* [Source text]
A to Z: Choosing an Outbound Agency Part 3
Last time we looked at two characteristics starting with "A" when selecting an Outbound Agency. Here in Part Three, we're going to skip the B's (couldn't think of any that were that interesting) and go straight onto the C's. We'll talk about Culture (more Cultural Fit) and Core Competency. Hey, that's three C's!!
We've written about culture's importance in many blog posts on this site and LinkedIn. I've asked whether prospects are looking at culture as a differentiator that provides them more distinction in this age of similar companies selling homogeneous products and services. I've also written about the importance of culture in enabling growth. Although the real point there is that bad cultures or cultural vacuums impede growth. Culture is hugely important, and cultural fit is at least as important as ALL the other factors in determining a successful engagement with any partner. So that's a good place for you to start when looking at outbound companies - at least look for the visible signs of cultural deficiency.
Outbound work is tough, and it always has been. Back in the day, people used the phrase "dialing for dollars." Some still do. I hated it then and hate it now. It trivializes how difficult a job prospecting is. It also implies that no matter the outcome of "the dial" - you still get paid. We actually, you don't.
Nowadays prospecting has become more diverse. Successful outbound agencies see themselves as prospectors and business development experts first and foremost. They'll use modern methods and technologies. There's a variety of outreach, efficiency and research tools that make the agents more effective AND efficient. We'll talk about technology in another episode, but because outbound work is repetitive and full of rejection, beware the Agency ownership or management that tell you how much their people "just love" what they do. This statement is obviously crap.

* [Data extract]
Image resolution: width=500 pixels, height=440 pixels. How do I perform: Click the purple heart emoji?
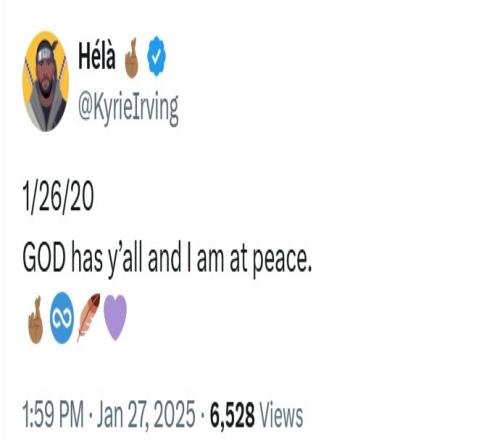(115, 318)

* [Required task] Copy out the article on choosing an outbound agency from above word for word, in full.

* [Answer in full]
A to Z: Choosing an Outbound Agency Part 3
Last time we looked at two characteristics starting with "A" when selecting an Outbound Agency. Here in Part Three, we're going to skip the B's (couldn't think of any that were that interesting) and go straight onto the C's. We'll talk about Culture (more Cultural Fit) and Core Competency. Hey, that's three C's!!
We've written about culture's importance in many blog posts on this site and LinkedIn. I've asked whether prospects are looking at culture as a differentiator that provides them more distinction in this age of similar companies selling homogeneous products and services. I've also written about the importance of culture in enabling growth. Although the real point there is that bad cultures or cultural vacuums impede growth. Culture is hugely important, and cultural fit is at least as important as ALL the other factors in determining a successful engagement with any partner. So that's a good place for you to start when looking at outbound companies - at least look for the visible signs of cultural deficiency.
Outbound work is tough, and it always has been. Back in the day, people used the phrase "dialing for dollars." Some still do. I hated it then and hate it now. It trivializes how difficult a job prospecting is. It also implies that no matter the outcome of "the dial" - you still get paid. We actually, you don't.
Nowadays prospecting has become more diverse. Successful outbound agencies see themselves as prospectors and business development experts first and foremost. They'll use modern methods and technologies. There's a variety of outreach, efficiency and research tools that make the agents more effective AND efficient. We'll talk about technology in another episode, but because outbound work is repetitive and full of rejection, beware the Agency ownership or management that tell you how much their people "just love" what they do. This statement is obviously crap.